Not all foreign culture is good, and not all “British” bad. And vice versa. Culture should be assessed critically. If there is something oppressive or violent in a national culture (domestic violence, female genital mutilation, “gay bashing” etc) it should be challenged head-on.

History needs to be assessed critically, from a class viewpoint. There is a British working class tradition of internationalism and solidarity which includes the fight for votes for women, and the 1926 General Strike. That is a very different to the history to that of, say, British colonialism, Thatcher’s government, or Tony Blair and Gordon Brown’s wars in Iraq and Afghanistan.

We have much more in common with migrant workers than we do with our “own” bosses.

There are poor, vulnerable and politically uneducated people in the UK who are not racists but are still uneasy about fast changes in society.

Activists and trade unionists who understand the arguments need to explain to those people the choices they face. Either we unite with migrants, or we allow migrant workers to be used to undermine wages and conditions, to the benefit of our bosses and to the detriment of all workers.

Racism is a major reason that some people oppose migrants: “whites will soon be a minority” in some British towns, says Migration Watch.

The question of “culture” morphs into another — the issue of skin colour. With a sleight of hand, British “culture” becomes “white culture”.

We have to confront these issues and make the arguments.

Unite workers, black and white, all religions and none, migrant and British-born, “legal” and “illegal” to fight for jobs, housing and services for all! Open borders! Fight for asylum and immigration rights!

Together at work

Solidarity spoke to Kate, a London Underground worker, about her experience of working and organising alongside migrant workers.

I work as part of the station staff team. There is a very diverse group of workers here. In the main British-born white workers but also Asian and black British, and migrant workers from Nigeria and Ghana, Poland and Ireland.
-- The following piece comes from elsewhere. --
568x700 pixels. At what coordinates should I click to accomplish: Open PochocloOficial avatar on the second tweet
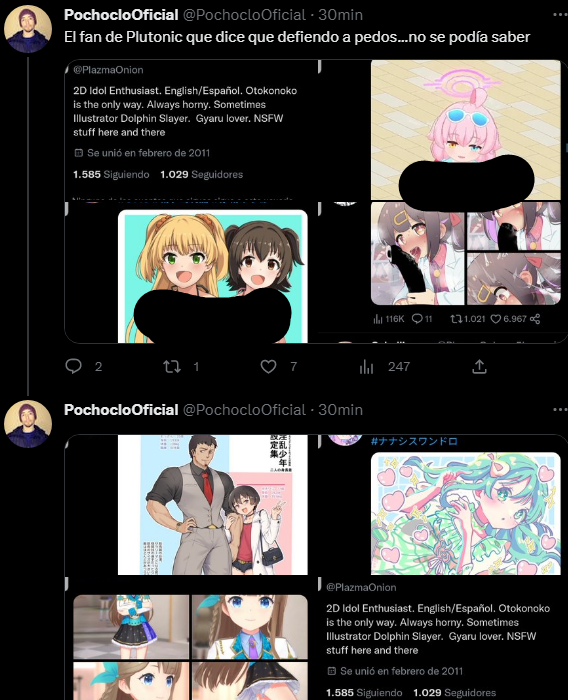tap(28, 424)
The cleaning staff have until recently been entirely migrant workers. The recent crack down on immigration status has seen young British-born white workers being employed. The cleaners’ wages are very low.

We do have discussions at work about immigration and asylum. I don’t know whether these are better informed than in other workplaces, but it is obviously easier to talk about the realities of migrant work when many of your colleagues are… migrant workers.

People also get bees in the bonnets. One of my colleagues — who is from an Asian background — has a thing about Turkish immigrants. She is aggrieved about not being able to get a council house for her family, she’s projected some grievances onto Turkish people. But we had an argument and I changed her mind.

The myths about people who don’t work or who claim benefits are probably less common in my workplace. Here migrant workers are seen to be working bloody hard.

The organising of migrant workers, in the cleaners’ grade, has ground to a halt recently. This is largely because of a bad objective reality — many workers were sacked after a strike. The union hasn’t yet cracked how to defend individual migrant workers.

There are issues here for the whole labour movement — getting legal status for immigrant workers for instance —that have been taken up by groups like the Campaign Against Immigration Controls. And there are specific issues, issues for my union, the RMT. It is very difficult for individual migrant workers to put their head above the parapet. They need well-resourced structures to help them.